Each piece of art is perfectly presented in a frame chosen by Thaw. Some frames are elaborately decorative, some elegantly simple. Each work is matted or floated to show its deckled, rough, torn, cut, or delicately-defined, inked edges that reveal the smooth, rough, wove, laid, aged, toned, green, blue, brown, tan, faded, and white-prepared surfaces. There are also some works drawn on inconspicuously patched together pieces of paper to expand the size of the sheets but also to correct composition issues. Even the Old Masters sometimes needed to add additional room for something. They sometimes splattered, smudged, or smeared mediums where they might have wished they hadn’t. Seeing the actual surfaces is crucial to understanding the drawing concepts and techniques possible on them. 

The information accompanying each image carefully notes the media used. The variety of surfaces and mediums of drawings in the Thaw Collection offers to artists a rare opportunity to see directly what the Old Masters used and how they used it, not just from secondary “how-to” texts or YouTube videos.

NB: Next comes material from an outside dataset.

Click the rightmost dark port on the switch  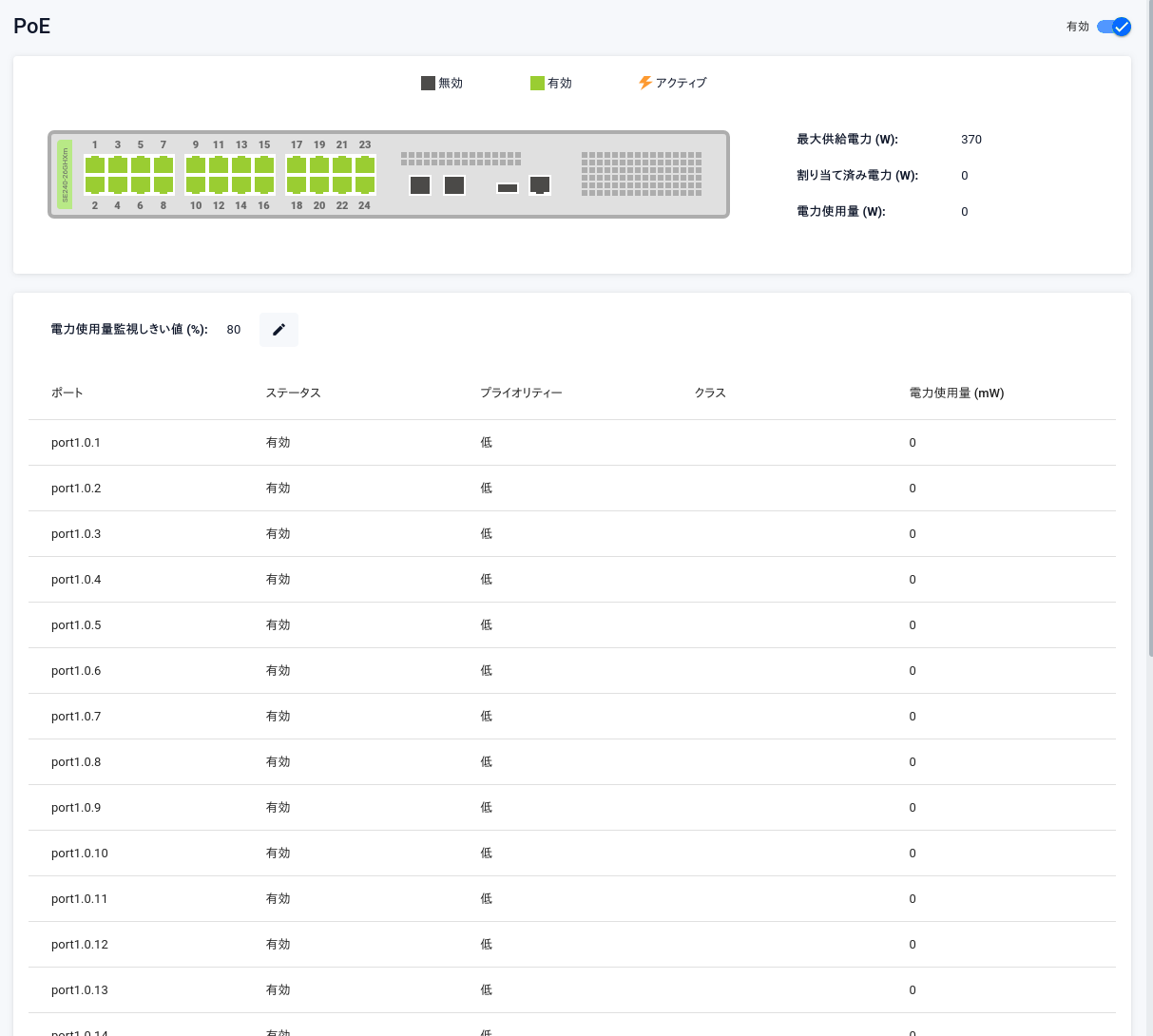[540, 184]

Drawn to Greatness Morgan Library
German School, 15th century, Drapery Study, verso (by another hand): Drapery Study. Verso (by another hand): Martyrdom of St. Matthew, ca. 1480, verso: ca. 1430–1500, red and white opaque watercolor with black watercolor over black chalk; verso: pen and black ink. 8 1/16 x 5 5/8 in. Thaw Collection, The Morgan Library & Museum.

The range of dry materials reflected in the exhibit includes single- and multiple-layered applications of charcoal, oiled-charcoal, graphite, metalpoint; black, red, and white chalk; as well as brush-applied blue, brown, and black ink washes; transparent and opaque watercolor; gum Arabic glazes; gouache, acrylic, oil, gold and silver paint and varnish. The inclusion of such widely varying mediums and examples of their different possible uses raises the question, “What is the distinction between painting and drawing?” The answer, at least in this collection, is apparently that a drawing is any work on paper.

For an artist, there is much to glean from the exhibit about the evolution of drawing techniques from the types of paper and mediums artists used; from their compositions; from model books, sketchbooks, preparatory studies, architectural studies, commissioned and informal portrait images; from works of political satire, narrative, landscape, still life, drapery, and the human figure.

Included in the exhibition is an example of a multi-media collage created before 1808, in which Caspar David Friedrich cut-and-pasted and then inserted an unpainted white paper moon into his Moonlit Landscape. He proceeded to dramatically display the picture with a flickering candle placed behind the new moon so that its light danced upon the highlights of the pond and set the birch tree leaves aglow. 

Drawn to Greatness Morgan Library
Caspar David Friedrich, Moonlit Landscape, before 1808, watercolor and opaque watercolor; the moon, cut-and-pasted insert, 9⅛ x 14⅜ inches; secondary support: 9½ x 14⅝ in. Thaw Collection, The Morgan Library & Museum.

The Morgan’s exhibition demonstrates that drawing is an essential form of artistic expression, standing both independent of and equal to all other media. The Thaw Collection is an amazingly generous gift not only to the Morgan but also to all art lovers, especially artists. The collection must be seen to appreciate the history of drawing and its impact on contemporary art.

The exhibition is open to the ticketed public during usual museum hours, but is free from 7:00 p.m. to 9:00 p.m. on Friday evenings.  There are also scheduled times for artists to study and draw directly from the works of art.